Yes, this is the configuration I'm currently running, and it's not
working for me. I have a radclient sending a request, retrying 10 times
on a 5-second timer, and after 10 retries, it still hasn't gotten a
response. After the second retry, the proxy has marked the server as at
least a zombie and started status-checks, but every retransmit after
that is getting a cached result of no response.

What do you expect the proxy to do with requests sent to a home server that *might* be down? How should the proxy decide that the home server
is down?  Be specific.  Draw flow diagrams...

This is what I want to happen

client req ->  proxy
               proxy req ->  home server #1
client ret ->  proxy
               proxy ret ->  home server #1
              [proxy fails home server #1 for lack of response]
client ret ->  proxy
               proxy req ->  home server #2
               proxy <- resp home server #2
client <- resp proxy

You were told what to do: patch the source code so the request is removed from the list if do_not_respond policy is enabled. At present server can either respond or not respond to the request.
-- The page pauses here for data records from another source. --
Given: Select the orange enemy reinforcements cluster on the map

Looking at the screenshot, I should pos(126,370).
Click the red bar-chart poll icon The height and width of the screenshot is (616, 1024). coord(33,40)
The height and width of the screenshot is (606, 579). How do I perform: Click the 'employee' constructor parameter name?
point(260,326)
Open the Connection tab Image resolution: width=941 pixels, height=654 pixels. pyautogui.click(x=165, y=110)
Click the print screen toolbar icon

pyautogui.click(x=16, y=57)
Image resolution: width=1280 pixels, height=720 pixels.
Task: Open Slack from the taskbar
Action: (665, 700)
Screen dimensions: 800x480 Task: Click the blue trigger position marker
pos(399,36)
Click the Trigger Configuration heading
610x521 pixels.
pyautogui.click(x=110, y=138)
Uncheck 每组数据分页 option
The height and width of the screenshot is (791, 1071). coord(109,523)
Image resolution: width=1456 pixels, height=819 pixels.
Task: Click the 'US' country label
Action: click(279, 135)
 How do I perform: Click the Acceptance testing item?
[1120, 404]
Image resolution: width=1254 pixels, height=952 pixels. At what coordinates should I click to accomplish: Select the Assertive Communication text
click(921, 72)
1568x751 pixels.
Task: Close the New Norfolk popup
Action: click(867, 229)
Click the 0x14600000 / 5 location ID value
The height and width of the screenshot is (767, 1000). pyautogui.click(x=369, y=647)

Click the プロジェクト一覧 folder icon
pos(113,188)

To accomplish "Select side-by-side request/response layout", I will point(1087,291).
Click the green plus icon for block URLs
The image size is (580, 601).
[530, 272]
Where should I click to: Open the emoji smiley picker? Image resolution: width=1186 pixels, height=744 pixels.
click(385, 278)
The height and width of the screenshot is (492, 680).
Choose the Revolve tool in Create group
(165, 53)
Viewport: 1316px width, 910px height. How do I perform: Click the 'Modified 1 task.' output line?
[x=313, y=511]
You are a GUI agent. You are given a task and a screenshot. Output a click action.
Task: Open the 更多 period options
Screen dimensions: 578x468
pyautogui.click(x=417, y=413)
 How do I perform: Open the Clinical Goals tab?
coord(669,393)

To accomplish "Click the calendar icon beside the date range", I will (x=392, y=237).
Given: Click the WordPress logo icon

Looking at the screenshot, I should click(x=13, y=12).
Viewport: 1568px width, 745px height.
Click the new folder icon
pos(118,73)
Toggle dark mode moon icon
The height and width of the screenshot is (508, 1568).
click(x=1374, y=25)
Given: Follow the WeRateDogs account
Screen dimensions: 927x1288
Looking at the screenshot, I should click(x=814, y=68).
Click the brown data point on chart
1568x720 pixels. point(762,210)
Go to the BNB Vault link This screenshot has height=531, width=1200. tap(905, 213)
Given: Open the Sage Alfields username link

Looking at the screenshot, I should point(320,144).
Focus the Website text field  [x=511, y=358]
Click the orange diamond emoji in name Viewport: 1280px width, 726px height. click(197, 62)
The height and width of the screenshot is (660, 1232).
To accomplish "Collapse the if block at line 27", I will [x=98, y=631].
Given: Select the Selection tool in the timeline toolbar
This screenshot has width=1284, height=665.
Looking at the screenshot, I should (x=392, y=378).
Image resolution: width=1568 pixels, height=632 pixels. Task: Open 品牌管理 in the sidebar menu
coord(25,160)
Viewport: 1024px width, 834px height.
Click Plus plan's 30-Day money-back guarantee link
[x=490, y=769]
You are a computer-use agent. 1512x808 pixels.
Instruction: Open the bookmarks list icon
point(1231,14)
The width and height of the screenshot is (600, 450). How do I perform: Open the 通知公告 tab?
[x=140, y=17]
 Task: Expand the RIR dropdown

It can't pretend it never
recieved it as things stand now.

I did not see your message until after Alan's.

How do I configure that?

It can't be configured. Source needs to be patched.

My client's not going to retry the
request if he gets an Access-Reject, so I need the proxy to retry it.

What makes you think that? Users tend to retry dozen or so times with
wrong username/password/exired acount before they opt to try another ISP (in my case they have another 150 to choose from) or call the helpline. Small minority will actually check their account settings themselves and almost nobody will try only once and then give up - not unless they have
tried and failed a few times previously.

I'm not using RADIUS as a backend for ISP gear. I am using a RADIUS proxy to serve requests for service software, and when false failures come back, customers get error boxes in their software and contact our support angry that our authentications are returning transient errors. Furthermore, I consider it bad public face to return errors to customers when they should not get them. Yes, customers can always retry, but we can also retry for them when know the reason is not due to invalid information.

Thanks for your help guys. I do not want to sit there and beat a dead horse. I will either patch the software or go with another piece of software.